アルコが樹をじっと見つめていると、ルシファが声をかける。



「ありがたい話だけど、どうも胡散臭いんだけど…あんたのメリットって何?」


「メリット?そんなものはない。私がしたいようにするだけの話だ。お前も、レイの話でわかっておるだろう…私がミウルを嫌いなことに。」


「確かにそれは理解したわ。でも、今のあんたの話だけで、おいそれと信用するほど、私は馬鹿じゃない…ただほど怖いものはないからね。」



ルシファのその言葉に、アルコは高笑いをあげた。



「クク…ククク…クハハハハ!!なるほどな、確かにお前の言う通りだ!よかろう!ならばひとつ…見返りをもらう。」


「…なによ。」


「ミウルの悔しがる顔だ。それを俺に見せてくれ。」



アルコはギラついた目つきで笑みを浮かべて、ルシファを見据える。ルシファはじっと睨み返しながら、それに返答する。
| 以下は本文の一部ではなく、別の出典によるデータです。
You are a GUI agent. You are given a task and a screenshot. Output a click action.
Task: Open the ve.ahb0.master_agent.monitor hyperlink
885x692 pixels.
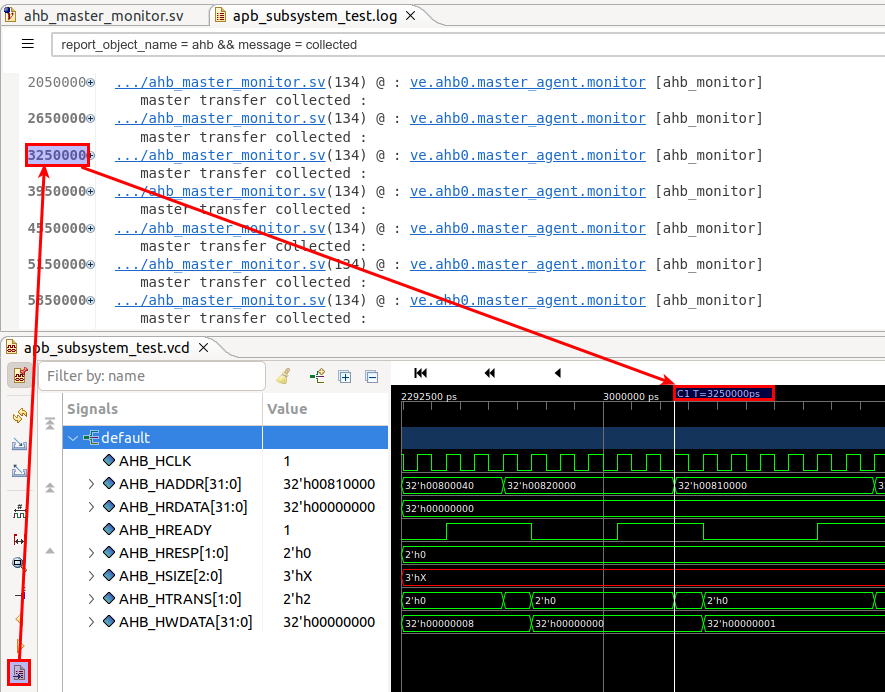point(527,81)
「約束はしないわ…私は別にミウル様を裏切りたい訳じゃないから。」


「ふむ、それで良い。では決まりだな…レイ!こっちへ来い。」


「御意に。」



初老の男性に姿を変えていたレイは、元の姿に戻ると、主人の前まで赴き、ひざまづいた。



「姿形に何か要望はあるか?」


「特にありませんが…ミカエルという天使族に先ほどの姿を見られております…」


「そうか…それならば先ほどの姿で良いな。力はそのまま残す…が、少し封印を施すぞ。あとは…」



「…よし。これでよかろう。」


「すっ…すごい、本当にこの世界の人間族そのままだわ…」


「…俺にはさっきの姿に戻ったようにしか見えないや…」


「あんたにわかるくらいなら、ミウル様に通用しないでしょ…ったく、よく考えなさいよ。」


「確かにね…ハハハ。」



苦笑いをする樹に対して、ルシファはため息をつく。それを見ていたアルコは要は終わったかといったようにゲートのようなものを開いた。それをくぐりかけながら、アルコはルシファへと話しかける。



「せいぜいミウルに気づかれぬようにな。それと…レイは強いが頭は硬い。色々と教えてやってくれ。」


「…わかったわ。」



アルコはルシファの返事を聞いて、ゲートを潜ろうとしたが、何かを思い出して振り返った。



「…そうそう、言い忘れておった。」


「まだ何かあるわけ?」


「まぁ、そう言わずに聞け。ミウルにあったら聞いてみろ。面白いことがわかるかもしれんぞ。」


「…?」


「お前の父について…な。」


「…!?なぜ…それを…」



唖然とするルシファを見て、アルコは口元で小さく笑みを浮かべて、ゲートと共に消えていくのであった。



「ルシファ…大丈夫か?」



呆然と立ち尽くすルシファに、樹が声をかける。それに対して、ルシファはハッと気づいたように樹を見た。



「大丈夫よ…さて、思わぬ来客のおかげで、当初の目的は達成できてしまったわね。」


「それじゃ、これからどうするんだ?」



樹の問いにルシファは目を瞑る。そして、ゆっくりと樹とレイに告げる。



「戻るわよ!家に!」


「なんだよそれぇ!せっかく荷物も持って来たのにぃぃぃ!!」



樹の叫びが地下にこだますのであった。